Globally acclaimed behavioural economist and best-selling author Dan Ariely says that people will return to old ways and shed social distancing shortly after the COVID-19 outbreak is brought to an end. This, he argues, is because we, as a society, choose efficiency over resilience and, therefore, are not naturally inclined to think long-term.
Responding to questions on the long-term consequences of social distancing and remote working, Ariely, James B. Duke Professor of psychology and behavioral economics at Duke University, says, “These are complex questions. I think that the effect of the coronavirus is going to be long.”
He adds that, however, all that will depend on how we act during the crisis and after that to regroup. “I think initially people will stick to social distancing out of fear but maybe six months or so later we will get closer to each other again,” says this Israeli-American academic who is considered one of the world’s most influential living psychologists.
Ariely, 52, holds doctorates in cognitive psychology and business administration. A serial entrepreneur, he is also a prolific author. His works include Dollars and Sense; Predictably Irrational: The Hidden Forces That Shape Our Decisions; The Upside of Irrationality: The Unexpected Benefits of Defying Logic at Work and at Home; The Honest Truth About Dishonesty: How We Lie to Everyone – Especially Ourselves and so on.
======
■ The problem: Write the next part of the article about Dan Ariely's views on social distancing after the COVID-19 outbreak, picking up after its last paragraph. The rows have no connection to the article about Dan Ariely.

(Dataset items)
======
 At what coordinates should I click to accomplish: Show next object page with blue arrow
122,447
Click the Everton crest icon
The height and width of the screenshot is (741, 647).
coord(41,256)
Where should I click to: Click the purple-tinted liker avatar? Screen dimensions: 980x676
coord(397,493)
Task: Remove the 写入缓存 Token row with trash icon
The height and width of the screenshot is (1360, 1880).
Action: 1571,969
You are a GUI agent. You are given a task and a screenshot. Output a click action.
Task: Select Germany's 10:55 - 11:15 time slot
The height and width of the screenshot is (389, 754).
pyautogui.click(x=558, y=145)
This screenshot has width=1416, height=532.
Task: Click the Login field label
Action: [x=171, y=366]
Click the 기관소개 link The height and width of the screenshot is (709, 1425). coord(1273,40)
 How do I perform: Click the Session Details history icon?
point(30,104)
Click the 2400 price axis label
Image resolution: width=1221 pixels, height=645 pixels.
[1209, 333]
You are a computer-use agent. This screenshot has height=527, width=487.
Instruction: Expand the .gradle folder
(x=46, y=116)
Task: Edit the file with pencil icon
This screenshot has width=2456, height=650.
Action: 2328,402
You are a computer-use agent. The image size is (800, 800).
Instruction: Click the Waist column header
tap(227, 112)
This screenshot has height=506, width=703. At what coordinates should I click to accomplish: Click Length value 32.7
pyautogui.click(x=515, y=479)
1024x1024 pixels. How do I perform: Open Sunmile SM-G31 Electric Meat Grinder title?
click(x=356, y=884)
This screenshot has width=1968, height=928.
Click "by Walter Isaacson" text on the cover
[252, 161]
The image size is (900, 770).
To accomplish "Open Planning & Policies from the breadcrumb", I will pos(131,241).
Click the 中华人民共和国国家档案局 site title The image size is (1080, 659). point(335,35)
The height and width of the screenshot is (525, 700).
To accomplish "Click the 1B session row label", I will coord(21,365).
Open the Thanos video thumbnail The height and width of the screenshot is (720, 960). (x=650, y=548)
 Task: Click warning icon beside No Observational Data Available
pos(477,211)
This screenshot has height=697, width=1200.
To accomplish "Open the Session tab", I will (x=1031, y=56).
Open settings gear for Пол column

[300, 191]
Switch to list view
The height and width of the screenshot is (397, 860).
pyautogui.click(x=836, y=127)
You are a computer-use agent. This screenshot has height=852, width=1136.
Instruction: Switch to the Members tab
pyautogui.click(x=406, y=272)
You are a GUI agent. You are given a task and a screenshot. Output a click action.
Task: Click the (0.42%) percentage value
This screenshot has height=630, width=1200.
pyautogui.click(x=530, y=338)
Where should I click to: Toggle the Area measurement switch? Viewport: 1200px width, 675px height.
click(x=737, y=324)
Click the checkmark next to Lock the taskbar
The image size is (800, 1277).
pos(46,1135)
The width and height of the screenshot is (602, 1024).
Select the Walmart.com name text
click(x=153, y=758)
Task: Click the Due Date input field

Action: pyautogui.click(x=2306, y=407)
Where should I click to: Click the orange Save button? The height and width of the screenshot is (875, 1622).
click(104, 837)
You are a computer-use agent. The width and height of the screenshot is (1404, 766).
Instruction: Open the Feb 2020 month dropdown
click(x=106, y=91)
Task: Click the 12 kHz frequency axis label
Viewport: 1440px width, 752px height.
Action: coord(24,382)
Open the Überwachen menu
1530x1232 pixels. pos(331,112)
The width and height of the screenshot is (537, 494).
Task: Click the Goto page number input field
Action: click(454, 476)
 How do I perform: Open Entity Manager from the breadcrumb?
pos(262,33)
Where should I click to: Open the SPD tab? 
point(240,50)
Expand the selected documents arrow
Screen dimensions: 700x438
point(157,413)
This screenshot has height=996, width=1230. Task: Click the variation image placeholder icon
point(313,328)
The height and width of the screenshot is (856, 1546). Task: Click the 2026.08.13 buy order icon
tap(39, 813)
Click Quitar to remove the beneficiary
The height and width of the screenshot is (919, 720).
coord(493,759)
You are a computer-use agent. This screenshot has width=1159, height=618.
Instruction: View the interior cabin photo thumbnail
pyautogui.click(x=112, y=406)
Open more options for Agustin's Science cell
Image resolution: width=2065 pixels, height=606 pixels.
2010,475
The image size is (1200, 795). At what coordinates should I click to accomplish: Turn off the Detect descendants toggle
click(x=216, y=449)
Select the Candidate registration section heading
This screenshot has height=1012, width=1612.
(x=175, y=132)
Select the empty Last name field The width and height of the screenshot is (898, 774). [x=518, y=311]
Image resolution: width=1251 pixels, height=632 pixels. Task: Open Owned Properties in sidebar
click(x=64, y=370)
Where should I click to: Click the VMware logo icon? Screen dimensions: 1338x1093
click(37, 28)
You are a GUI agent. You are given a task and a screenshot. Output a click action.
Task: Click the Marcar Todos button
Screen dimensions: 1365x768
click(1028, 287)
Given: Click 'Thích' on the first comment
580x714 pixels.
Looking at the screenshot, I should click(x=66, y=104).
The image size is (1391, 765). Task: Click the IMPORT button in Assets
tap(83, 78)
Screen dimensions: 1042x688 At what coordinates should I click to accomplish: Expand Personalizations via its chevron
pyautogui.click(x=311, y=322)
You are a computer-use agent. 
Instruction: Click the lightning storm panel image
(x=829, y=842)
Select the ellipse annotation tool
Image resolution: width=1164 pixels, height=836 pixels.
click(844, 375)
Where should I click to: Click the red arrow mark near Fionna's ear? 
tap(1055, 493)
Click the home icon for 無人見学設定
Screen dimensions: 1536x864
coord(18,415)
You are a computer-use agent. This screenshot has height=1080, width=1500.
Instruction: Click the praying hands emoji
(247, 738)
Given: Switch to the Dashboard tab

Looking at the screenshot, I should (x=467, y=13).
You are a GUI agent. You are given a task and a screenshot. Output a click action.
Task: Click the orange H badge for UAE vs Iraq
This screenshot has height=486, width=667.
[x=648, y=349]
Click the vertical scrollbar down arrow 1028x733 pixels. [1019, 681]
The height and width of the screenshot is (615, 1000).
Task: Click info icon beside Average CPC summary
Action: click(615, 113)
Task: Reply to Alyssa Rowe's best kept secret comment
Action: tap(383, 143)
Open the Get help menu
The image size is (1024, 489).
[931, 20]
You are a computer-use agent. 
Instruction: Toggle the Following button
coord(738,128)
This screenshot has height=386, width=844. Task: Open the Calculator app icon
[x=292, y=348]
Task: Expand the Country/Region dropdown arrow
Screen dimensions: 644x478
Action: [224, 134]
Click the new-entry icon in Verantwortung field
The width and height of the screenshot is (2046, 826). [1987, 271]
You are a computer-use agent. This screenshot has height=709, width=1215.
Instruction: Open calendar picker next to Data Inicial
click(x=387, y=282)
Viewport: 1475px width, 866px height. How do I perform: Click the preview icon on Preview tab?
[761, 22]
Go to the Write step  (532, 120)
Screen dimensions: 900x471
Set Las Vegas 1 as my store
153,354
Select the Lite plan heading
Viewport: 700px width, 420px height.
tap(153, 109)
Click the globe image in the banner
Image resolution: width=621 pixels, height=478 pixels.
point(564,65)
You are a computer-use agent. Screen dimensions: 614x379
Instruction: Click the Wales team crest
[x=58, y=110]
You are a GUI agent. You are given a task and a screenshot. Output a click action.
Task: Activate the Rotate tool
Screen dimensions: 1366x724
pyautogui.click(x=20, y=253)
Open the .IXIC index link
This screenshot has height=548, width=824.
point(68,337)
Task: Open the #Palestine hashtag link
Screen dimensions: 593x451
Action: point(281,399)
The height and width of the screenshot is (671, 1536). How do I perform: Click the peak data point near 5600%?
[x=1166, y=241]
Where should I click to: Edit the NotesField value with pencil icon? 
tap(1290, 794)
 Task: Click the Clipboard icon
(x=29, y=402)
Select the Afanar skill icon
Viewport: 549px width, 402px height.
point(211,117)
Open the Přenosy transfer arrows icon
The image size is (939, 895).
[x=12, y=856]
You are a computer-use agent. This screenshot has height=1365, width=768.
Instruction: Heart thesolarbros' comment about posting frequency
======
■ Answer:
The renowned professor cautions that if we get people to wear masks for longer and close public places for longer, then it will take us longer to get back to old habits. For example, he notes, “if theatres go bankrupt, then, of course, it will be even slower to go back to social gathering”.
He elaborates on the efficiency versus resilience argument: “This virus demonstrated that we are ill-prepared for a catastrophe … hospitals are equipped to deal with the standard inflow and outflow. Almost all normal hospitals don’t have extra capacity. Our economic systems are basically designed to work efficiently, as efficiently as possible. But they are not designed for a day of emergency. Very few governments would say let’s put money aside for a rainy day. There are very few companies that do it.”
Ariely goes on to add that we as a human race probably may not learn any lessons at all from this pandemic. He talks of another scenario: “We will go back to the system that is not built for resilience or it could be that we will pass some rules and regulations and force ourselves to work against our nature and to create systems that will have resilience. But our nature is not to think long-term.” Ariely has learnt a lot from his own life experiences, especially from massive third-degree burns he suffered as a teenager that forced him to spend a few years in hospital where he began to observe how nurses viewed pain. It was his hardship during this period that inspired him to study human behaviour.
The Duke University psychologist avers that if governments want to get people to think long-term, they will have to create systems that force people to think long-term.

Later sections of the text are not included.